Action item: In duplicating the lines below, keep every word unchanged and drop the pictures.

** Provided material follows **

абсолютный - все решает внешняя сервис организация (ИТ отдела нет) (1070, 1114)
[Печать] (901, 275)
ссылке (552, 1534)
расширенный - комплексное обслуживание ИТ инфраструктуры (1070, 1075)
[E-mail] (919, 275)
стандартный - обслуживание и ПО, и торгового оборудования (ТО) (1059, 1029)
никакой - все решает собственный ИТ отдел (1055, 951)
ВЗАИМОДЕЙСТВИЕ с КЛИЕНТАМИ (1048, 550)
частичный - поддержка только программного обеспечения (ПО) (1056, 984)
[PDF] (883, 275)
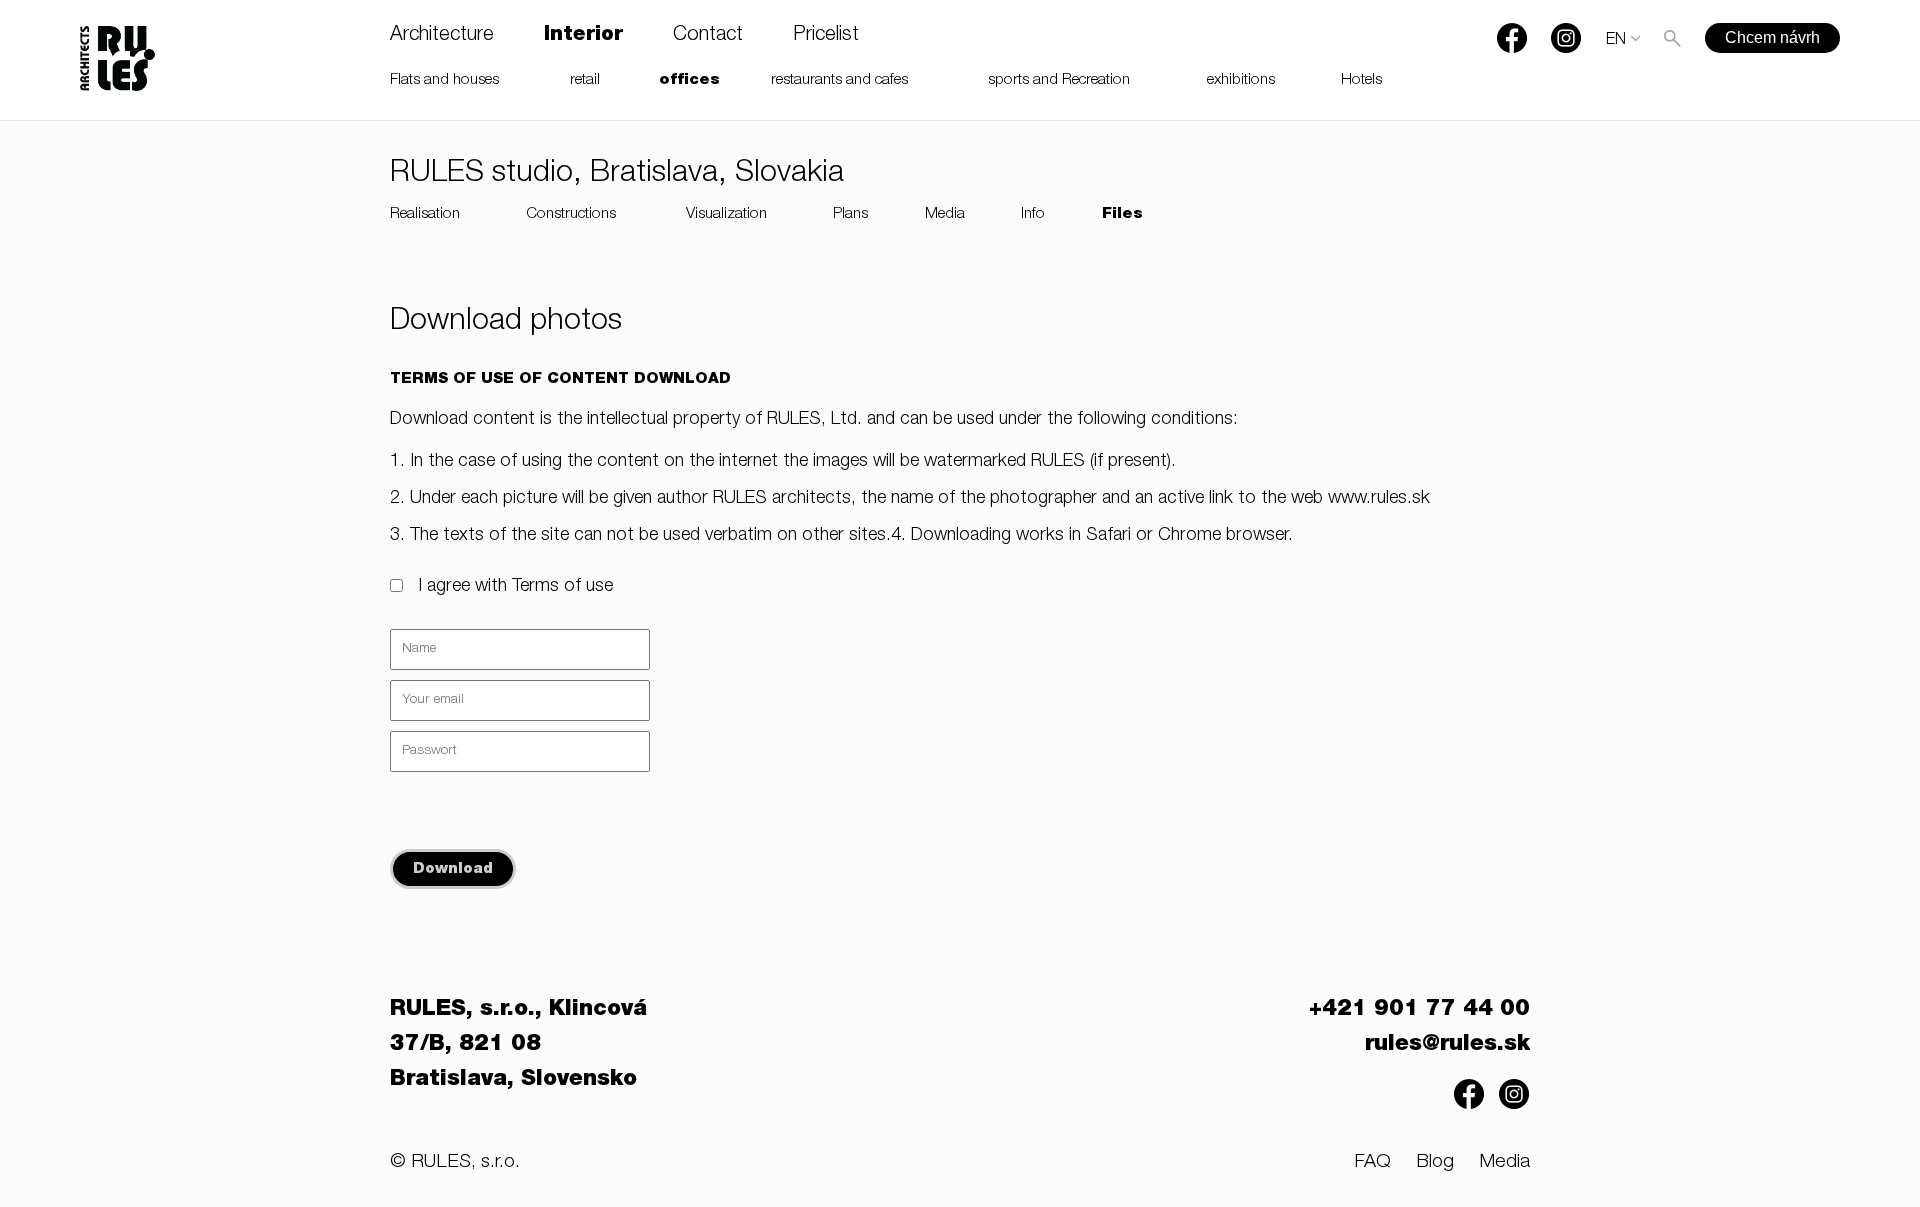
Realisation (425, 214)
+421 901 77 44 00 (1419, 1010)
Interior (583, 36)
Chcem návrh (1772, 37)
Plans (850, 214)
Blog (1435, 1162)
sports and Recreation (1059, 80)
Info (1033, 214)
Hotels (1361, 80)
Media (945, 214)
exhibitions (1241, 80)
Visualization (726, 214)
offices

** End of Provided material **

Solution for this problem:
абсолютный - все решает внешняя сервис организация (ИТ отдела нет) (1070, 1114)
[Печать] (901, 275)
ссылке (552, 1534)
расширенный - комплексное обслуживание ИТ инфраструктуры (1070, 1075)
[E-mail] (919, 275)
стандартный - обслуживание и ПО, и торгового оборудования (ТО) (1059, 1029)
никакой - все решает собственный ИТ отдел (1055, 951)
ВЗАИМОДЕЙСТВИЕ с КЛИЕНТАМИ (1048, 550)
частичный - поддержка только программного обеспечения (ПО) (1056, 984)
[PDF] (883, 275)
Realisation (425, 214)
+421 901 77 44 00 (1419, 1010)
Interior (583, 36)
Chcem návrh (1772, 37)
Plans (850, 214)
Blog (1435, 1162)
sports and Recreation (1059, 80)
Info (1033, 214)
Hotels (1361, 80)
Media (945, 214)
exhibitions (1241, 80)
Visualization (726, 214)
offices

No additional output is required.